> **ACTIVITY**
Retype, with no pictures, each line from the one that holds "Task: Select the crosshair cursor tool" through the last line of the entries below, both included.

> **EXERCISE INPUT**
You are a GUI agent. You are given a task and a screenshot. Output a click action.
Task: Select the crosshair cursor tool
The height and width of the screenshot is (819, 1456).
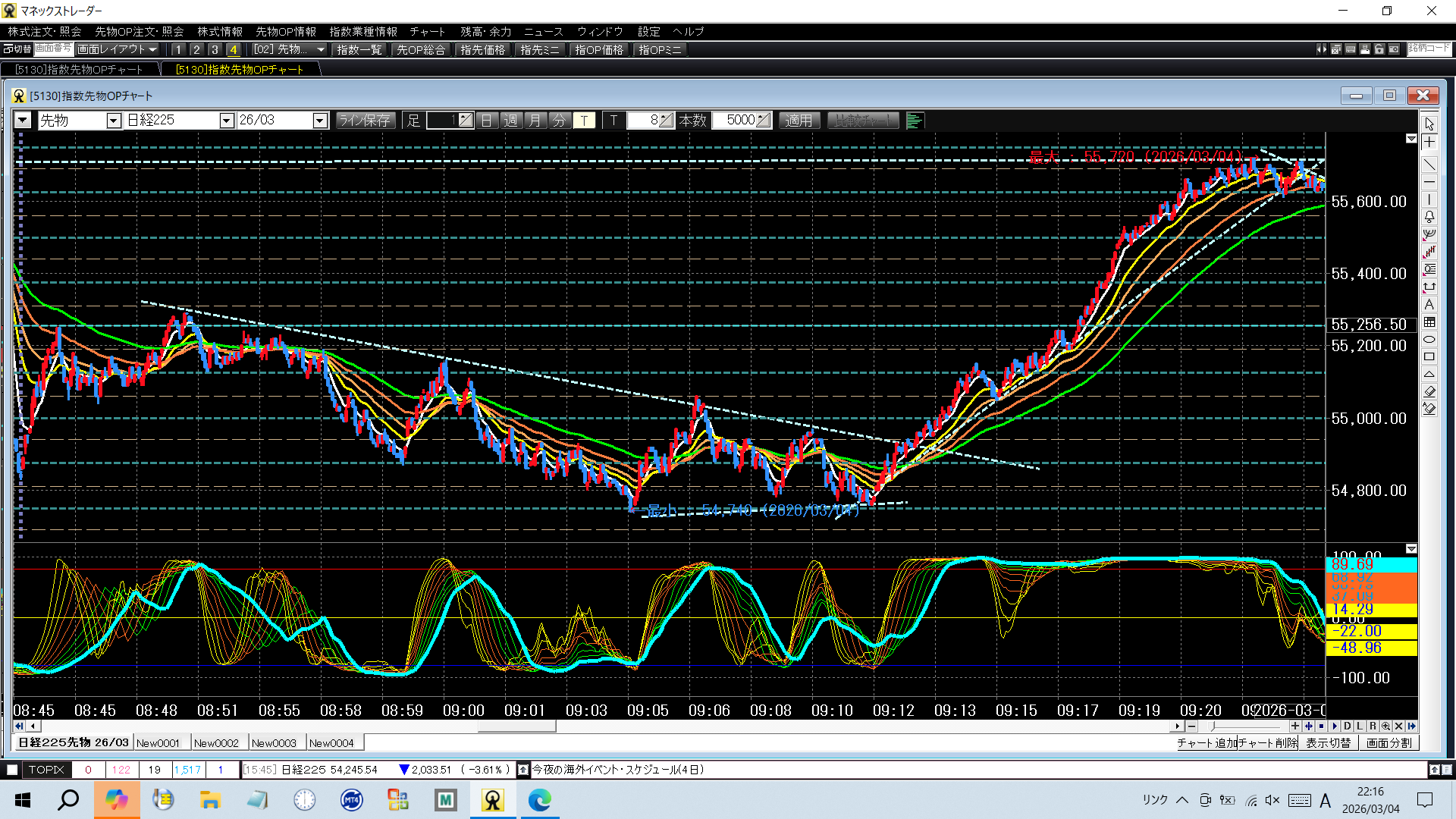click(x=1429, y=143)
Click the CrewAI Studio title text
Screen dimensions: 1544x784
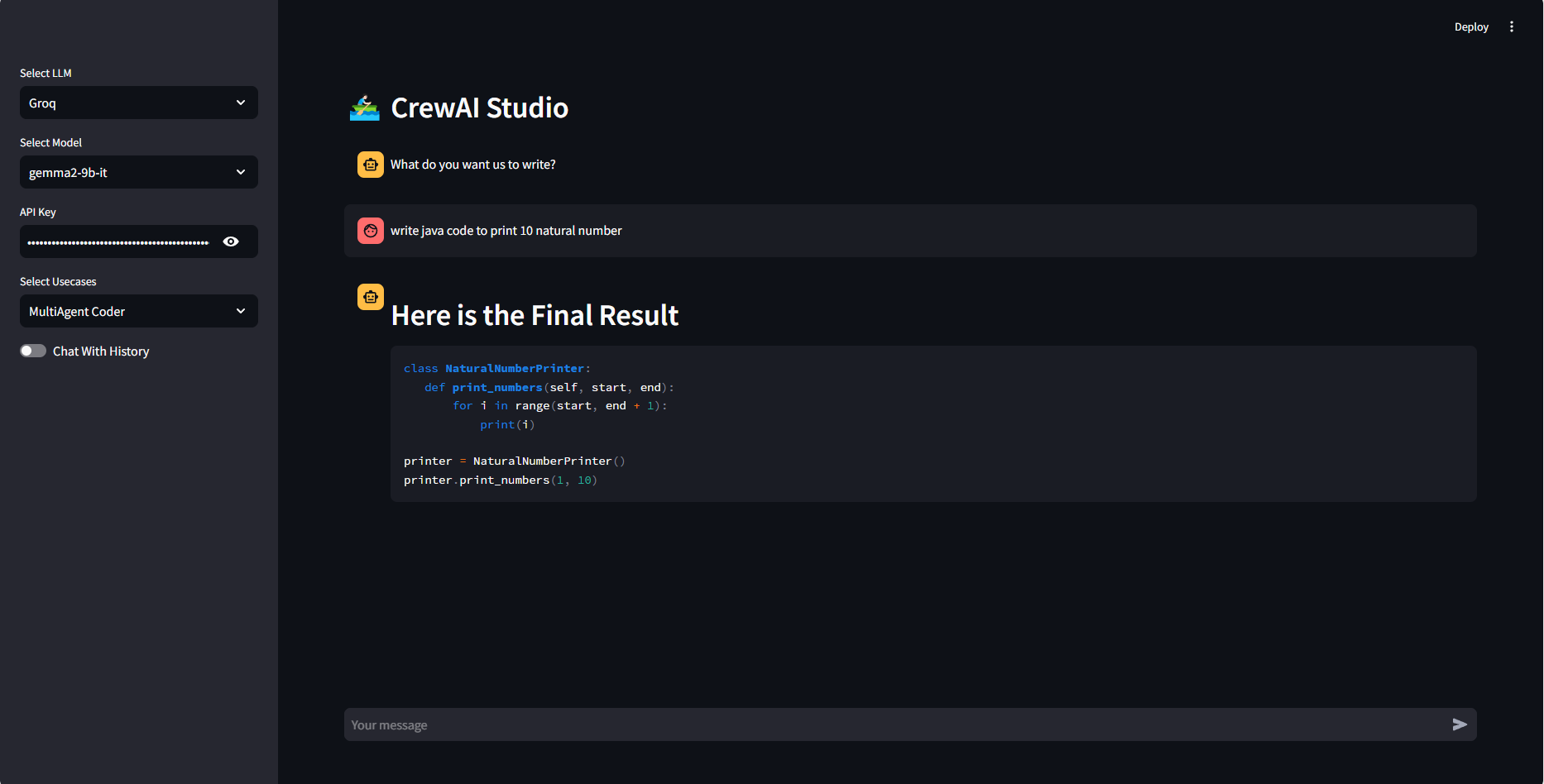click(480, 107)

> **TASK RESPONSE**
Task: Select the crosshair cursor tool
The height and width of the screenshot is (819, 1456).
click(x=1429, y=143)
Click the CrewAI Studio title text
Screen dimensions: 1544x784
click(480, 107)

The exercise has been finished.